The task - Copy the listing lines from the one containing "This screenshot has width=1076, height=570." through the last line of the listing, unchanged.

Input rows -
--- BEGIN ---

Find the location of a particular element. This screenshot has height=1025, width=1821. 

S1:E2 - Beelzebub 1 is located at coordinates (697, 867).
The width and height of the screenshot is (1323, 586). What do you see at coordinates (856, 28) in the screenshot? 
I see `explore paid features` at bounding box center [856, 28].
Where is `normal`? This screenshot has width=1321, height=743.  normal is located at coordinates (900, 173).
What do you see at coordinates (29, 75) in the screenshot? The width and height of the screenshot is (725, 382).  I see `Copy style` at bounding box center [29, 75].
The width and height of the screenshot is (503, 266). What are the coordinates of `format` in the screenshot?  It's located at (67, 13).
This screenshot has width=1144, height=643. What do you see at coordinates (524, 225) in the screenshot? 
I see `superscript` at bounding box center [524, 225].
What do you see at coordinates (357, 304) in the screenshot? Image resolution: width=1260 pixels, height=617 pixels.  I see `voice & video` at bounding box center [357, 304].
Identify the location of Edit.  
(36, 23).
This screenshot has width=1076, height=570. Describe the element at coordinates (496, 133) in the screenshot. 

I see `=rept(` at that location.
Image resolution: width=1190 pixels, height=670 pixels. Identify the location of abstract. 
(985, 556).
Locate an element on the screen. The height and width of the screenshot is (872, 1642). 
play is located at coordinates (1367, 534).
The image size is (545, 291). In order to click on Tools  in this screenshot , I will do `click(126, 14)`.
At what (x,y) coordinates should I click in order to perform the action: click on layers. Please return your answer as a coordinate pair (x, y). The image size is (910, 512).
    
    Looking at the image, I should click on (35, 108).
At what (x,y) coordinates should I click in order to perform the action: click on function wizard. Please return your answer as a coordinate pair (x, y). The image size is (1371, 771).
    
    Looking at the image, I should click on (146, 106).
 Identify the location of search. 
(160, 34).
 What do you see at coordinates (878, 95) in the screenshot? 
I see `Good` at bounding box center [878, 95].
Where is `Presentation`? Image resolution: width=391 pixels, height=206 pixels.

--- END ---

Output below -
This screenshot has width=1076, height=570. Describe the element at coordinates (496, 133) in the screenshot. 

I see `=rept(` at that location.
Image resolution: width=1190 pixels, height=670 pixels. Identify the location of abstract. 
(985, 556).
Locate an element on the screen. The height and width of the screenshot is (872, 1642). 
play is located at coordinates (1367, 534).
The image size is (545, 291). In order to click on Tools  in this screenshot , I will do `click(126, 14)`.
At what (x,y) coordinates should I click in order to perform the action: click on layers. Please return your answer as a coordinate pair (x, y). The image size is (910, 512).
    
    Looking at the image, I should click on (35, 108).
At what (x,y) coordinates should I click in order to perform the action: click on function wizard. Please return your answer as a coordinate pair (x, y). The image size is (1371, 771).
    
    Looking at the image, I should click on (146, 106).
 Identify the location of search. 
(160, 34).
 What do you see at coordinates (878, 95) in the screenshot? 
I see `Good` at bounding box center [878, 95].
Where is `Presentation`? Image resolution: width=391 pixels, height=206 pixels.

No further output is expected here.